Boston Sunday Globe

Mass. family awaits news on relative missing in Maui fire

- By John R. Ellement GLOBE STAFF and Nick Stoico GLOBE CORRESPOND­ENT John R. Ellement can be reached at john.ellement@globe.com. Nick Stoico can be reached at nick.stoico@globe.com. Jeremiah Manion of the Globe staff contribute­d to this report. Material f

Beth McLeod is hopeful that a close relative she has not heard from since Wednesday will be located among those who sought shelter as fires began to ravage Maui last week.

Linda Vaikeli and her husband, Sione Vaikeli, are longtime residents of Lahaina, said McLeod, of Rochester, Mass. The oceanfront community was hit with a devastatin­g blaze that began last Tuesday and still had not been fully contained as of Saturday morning.

“She was alone at the time because her husband had to leave for a doctor’s appointmen­t, and this was before everything started,” McLeod said in an interview.

Sione Vaikeli tried to return home to his wife but public safety officials wouldn’t allow him to re-enter the neighborho­od as the fire raged, McLeod said. Residents were being allowed back into the area on Friday with a curfew in place from 10 p.m. to 6 a.m.

McLeod said Sione Vaikeli was searching shelters for his wife on Friday but she had not heard from him since then.

At least 80 people have died in the Maui fire, and officials warned the death toll would likely rise as search and rescue operations continue. Cadaversni­ffing dogs were deployed to search for the dead, Maui County Mayor Richard Bissen Jr. said.

Lahaina is a town of about 13,000 people, and Maui county officials said about 4,500 people are in need of shelter. The fire destroyed nearly 1,700 structures, almost all residentia­l homes, officials said.

The Vaikelis are the grandparen­ts of McLeod’s two children and have been frequent visitors to her Rochester home over the years.

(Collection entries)
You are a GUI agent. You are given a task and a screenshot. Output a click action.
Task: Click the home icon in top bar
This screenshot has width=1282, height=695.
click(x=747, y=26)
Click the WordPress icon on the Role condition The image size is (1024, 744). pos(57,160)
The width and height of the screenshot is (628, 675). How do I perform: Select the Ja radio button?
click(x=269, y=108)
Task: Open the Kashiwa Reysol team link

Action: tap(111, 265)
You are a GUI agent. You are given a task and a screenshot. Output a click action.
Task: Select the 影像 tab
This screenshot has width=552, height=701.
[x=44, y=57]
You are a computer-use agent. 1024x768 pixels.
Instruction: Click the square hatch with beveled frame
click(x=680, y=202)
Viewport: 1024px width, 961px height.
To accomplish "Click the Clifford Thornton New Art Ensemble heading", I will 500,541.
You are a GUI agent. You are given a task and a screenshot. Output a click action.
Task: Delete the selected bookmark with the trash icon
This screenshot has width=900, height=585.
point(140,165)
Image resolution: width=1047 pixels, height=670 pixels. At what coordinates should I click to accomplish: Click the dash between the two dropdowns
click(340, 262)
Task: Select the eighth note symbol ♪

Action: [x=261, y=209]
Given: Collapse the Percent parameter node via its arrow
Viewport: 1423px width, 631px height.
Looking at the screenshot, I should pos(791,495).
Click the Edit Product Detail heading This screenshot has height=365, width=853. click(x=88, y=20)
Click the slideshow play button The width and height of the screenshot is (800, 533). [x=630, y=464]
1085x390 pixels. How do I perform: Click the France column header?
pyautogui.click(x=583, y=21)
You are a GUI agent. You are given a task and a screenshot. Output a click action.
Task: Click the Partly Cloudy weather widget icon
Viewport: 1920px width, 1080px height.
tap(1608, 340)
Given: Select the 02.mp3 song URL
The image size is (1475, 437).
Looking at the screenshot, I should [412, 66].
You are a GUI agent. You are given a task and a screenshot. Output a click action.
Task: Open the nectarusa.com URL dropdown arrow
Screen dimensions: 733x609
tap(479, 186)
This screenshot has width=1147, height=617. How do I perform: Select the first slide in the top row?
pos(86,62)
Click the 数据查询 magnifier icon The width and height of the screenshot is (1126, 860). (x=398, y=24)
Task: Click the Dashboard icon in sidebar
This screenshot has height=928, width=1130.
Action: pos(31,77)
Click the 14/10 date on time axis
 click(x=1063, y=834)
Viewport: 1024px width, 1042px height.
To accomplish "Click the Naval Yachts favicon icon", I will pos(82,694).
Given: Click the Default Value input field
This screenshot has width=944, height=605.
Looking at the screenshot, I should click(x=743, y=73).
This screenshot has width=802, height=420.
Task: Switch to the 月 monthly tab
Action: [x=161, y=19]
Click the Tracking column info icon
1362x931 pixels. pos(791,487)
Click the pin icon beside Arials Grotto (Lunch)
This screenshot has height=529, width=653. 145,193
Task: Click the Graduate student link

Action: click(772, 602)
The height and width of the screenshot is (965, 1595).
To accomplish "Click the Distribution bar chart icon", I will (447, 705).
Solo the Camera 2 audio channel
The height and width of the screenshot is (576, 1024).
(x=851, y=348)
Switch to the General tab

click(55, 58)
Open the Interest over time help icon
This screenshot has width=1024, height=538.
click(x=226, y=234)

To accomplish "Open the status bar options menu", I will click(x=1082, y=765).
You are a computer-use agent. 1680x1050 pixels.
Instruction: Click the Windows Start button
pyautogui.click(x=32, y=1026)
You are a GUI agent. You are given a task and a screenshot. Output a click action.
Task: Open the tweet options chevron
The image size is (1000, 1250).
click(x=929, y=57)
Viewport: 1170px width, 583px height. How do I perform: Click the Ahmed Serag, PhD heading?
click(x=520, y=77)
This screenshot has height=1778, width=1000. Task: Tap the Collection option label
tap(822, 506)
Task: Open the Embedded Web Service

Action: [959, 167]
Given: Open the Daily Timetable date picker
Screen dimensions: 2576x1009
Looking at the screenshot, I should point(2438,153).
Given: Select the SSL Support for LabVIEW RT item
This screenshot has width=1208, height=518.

● Things to do:
**A.** Can you print the Maui fire article from "McLeod said Sione" up to and including "over the years.", word for word?
**B.** Carry on the Maui fire article from its final paragraph.

● Answers by task:
**A.**
McLeod said Sione Vaikeli was searching shelters for his wife on Friday but she had not heard from him since then.

At least 80 people have died in the Maui fire, and officials warned the death toll would likely rise as search and rescue operations continue. Cadaversni­ffing dogs were deployed to search for the dead, Maui County Mayor Richard Bissen Jr. said.

Lahaina is a town of about 13,000 people, and Maui county officials said about 4,500 people are in need of shelter. The fire destroyed nearly 1,700 structures, almost all residentia­l homes, officials said.

The Vaikelis are the grandparen­ts of McLeod’s two children and have been frequent visitors to her Rochester home over the years.

**B.**
McLeod said she texted Linda Vaikeli with a recipe around 3:30 a.m. Wednesday — Hawaii is six hours behind Boston — and got a thank you text in response.

No one has heard from Linda Vaikeli since, she said. She is 69 years old and her husband is two years younger, McLeod said.

Sione Vaikeli, who has family on the other side of the island, has been checking shelters for his wife, an effort he completed Thursday night without locating her, McLeod said.

McLeod has been using the Internet and the American Red Cross to share informatio­n about Linda Vaikeli, who often uses a cane when she walks and has other health issues requiring regular medication.

McLeod has agreed to interviews with the Globe and other outlets in an effort to get informatio­n — and photograph­s — circulatin­g among rescuers and officials helping people affected by the massive fire.

McLeod, who lived on Maui in the mid-1990s, has also been poring over images of Lahaina and located what she knows was the spot where the Vaikelis were living in an apartment building.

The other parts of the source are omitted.